C compiler not recognizing unsigned long

On my computer, long takes a maximum value of 9223372036854775807. However, when I tired unsigned long with a larger value the compiler throws a warning saying it needs to be interpreted as an unsigned long when I already had it defined as so. Why is that the case?

//assigning maximum value of a long integer. (No error)
long max_l = 9223372036854775807L;

//assigning an unsigned long integer.
unsigned long max_ul = 9223372036854775808L; //warning: integer literal is too large to be represented in a signed
                                             //integer type, interpreting as unsigned [-Wimplicitly-unsigned-literal]

cc --version
Apple LLVM version 10.0.1 (clang-1001.0.46.4)
Solution

  • This integer constant:

    9223372036854775808L

    is too large to be stored in a long.

    Instead, use:

    9223372036854775808UL

    This specifies that the constant has the type unsigned long by appending the suffix UL

    Or just use the suffix U:

    unsigned long max_ul = 9223372036854775808U;

    When an integer constant has the suffix L (or l) then the compiler determines its type in the following order: the first of the types

    signed long
signed long long

    in which its value can be represented. It seems that the type signed long has the same integer representation as the type signed long long established by the compiler. So neither the type signed long nor the type signed long long can represent the constant. The constant is too big for these types. But the type unsigned long that has the same internal representation as the type unsigned long long established by the compiler can represent the constant.
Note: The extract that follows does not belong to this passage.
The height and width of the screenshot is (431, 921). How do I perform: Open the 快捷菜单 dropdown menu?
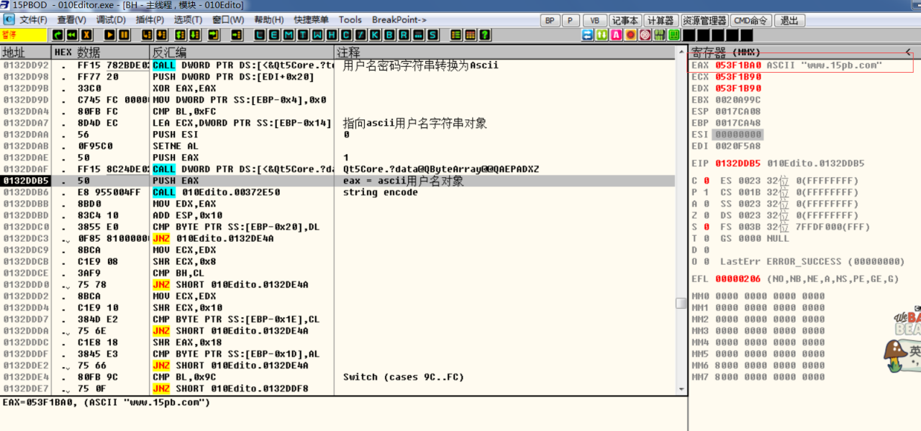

    Pay also attention to that there are no negative integer constants in C. If for example you will write

    int x = -1;

    then the compiler splits the construction -1 into two tokens: the integer constant 1 and the unary operator -.
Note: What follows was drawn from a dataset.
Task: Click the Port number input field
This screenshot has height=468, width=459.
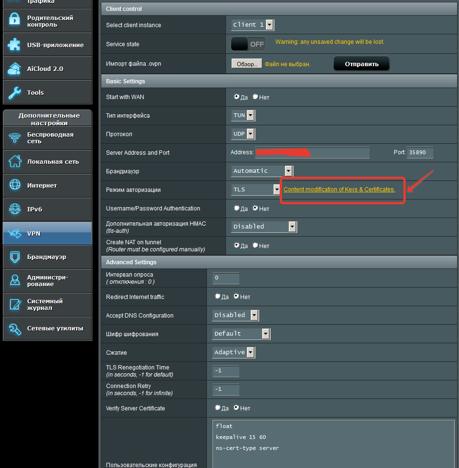Action: pyautogui.click(x=420, y=153)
    Consider the following demonstrative program

    #include <stdio.h>

int main(void) 
{
    int a[] = { 0, 1, 2 };
    int *p = a + 1;

    printf( "p[-1] = %d\n", p[-1] );
    printf( "-1[p] = %d\n", -1[p] );

    return 0;
}

    The program output is

    p[-1] = 0
-1[p] = -2

    The expression -1[p] is not the same as the expression (-1)[p]. It is processed as -(1[p] ) that is equivalent to -p[1].